Easter in the Market
Let me talk a little about how much I love Kensington Market. It is dirty. It smells bad. It is not super convenient for me to get to on transit, and it is generally covered in filth. I don’t like to shop much for vintage clothing, nor do I usually find myself in need of a wide selection of South American legumes.
That said, and it’s no controversial stance or great statement to say this, I find its total chaos and griminess so perfect sometimes I can hardly stand it. I tried to imagine, today, some kind of situation—city mandated or even grassroots—that would involve actually de-grossifying Kensington, and I just can’t ever see it flying. We love it in its cat-pee-smelling messy crowded annoying multicultural dirty glory.
(Or, as Carol said, “I find I need it as a contrast to the rest of Toronto.”)
Another thing that’s a good contrast to the rest of Toronto, besides the absolute squalour, is Kensington’s seeming obliviousness to statutory holidays. On Friday (that’s “Good Friday” to you xians) I wandered down to the market with Andrea to see if we could pick up a birthday present for our pal Linds. We didn’t, but we did enounter multiple fishmongers open for business—and grilling up free, intensely smoke-creating fish, and handing them out to passersby. How fucking cool is that?

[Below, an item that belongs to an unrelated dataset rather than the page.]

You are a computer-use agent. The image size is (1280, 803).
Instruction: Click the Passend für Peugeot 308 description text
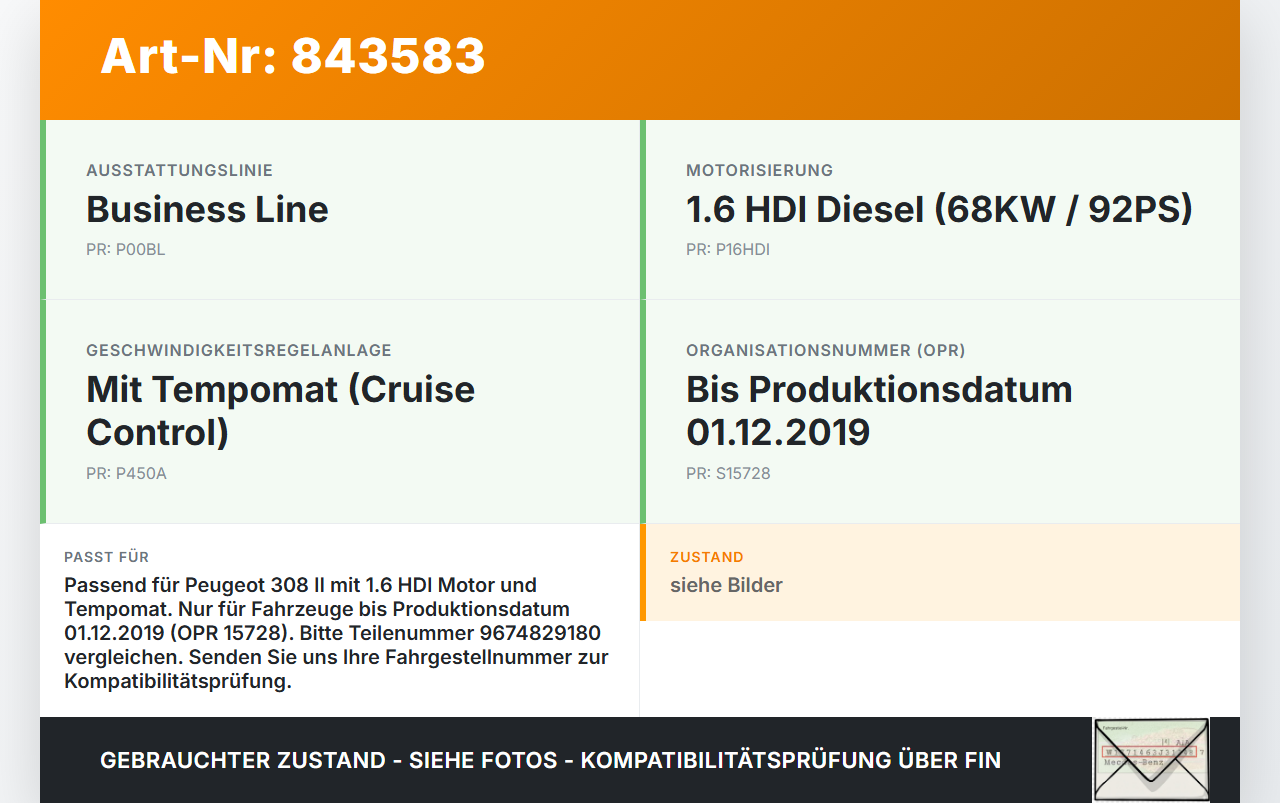[x=336, y=633]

There are spring days when you walk around your city and you run into people, or you see a beautiful plant, or you stumble into a gigantic cloud of billowing smoke and find someone just handing out fish on the street that you think, “My god. I really love my city.” (P.S. we also saw some girl walking around with her pet iguana.)
Today I participated—along with my lovely neighbours Dave, Carol and Laurel—in the second annual newmindspace Easter Egg Hunt. newmindspace aren’t cynical and tired like me or most of the people I spend my time with. They’re basically a two-person fueled citywide love-in run by people that simply want everyone to stop, observe and be struck awesome by the world around them, and celebrate that. They feel so much younger than me, but they rule.
newmindspace were planning to hide 5,000 plastic eggs filled with notes and candy in Kensington last night (starting at 4am!) By the time my friends and I finished our brunch, almost all of the eggs were gone. We didn’t run into many people searching—a happy family, a couple of disaffected hipsters—but we did find four eggs, and a lot of eggless and abandoned easter candies. My first egg had a note inside that urged me to “Start calling out for ‘Harold’ frantically”, and you had better believe that I did.
Inititally my pals were a little less completely excited by this game than I was (I did actually jump up and down several times when I spotted the first one wedged behind a panel of sheet metal), but by the end we were all hunting high and low and, occasionally, eating candy we found on the street. My god, I really love my city.
sean lerner said,
April 17, 2006 @ 9:33 am
great post liz! i’m proud of you
weed said,
May 18, 2006 @ 6:44 pm
Oh, I was as excited by the eggs, just less excited about digging around in the detritus for them. Why did we all keep peering in the darkest, most mysteriously moist corners, thinking that would be the best spot for an egg to be? Maybe it’s the Detroit in us. (Or the Freud, now that I think about it). Still, it was soothing to inspect an aspiring postapocalyptiscape on Easter Sunday.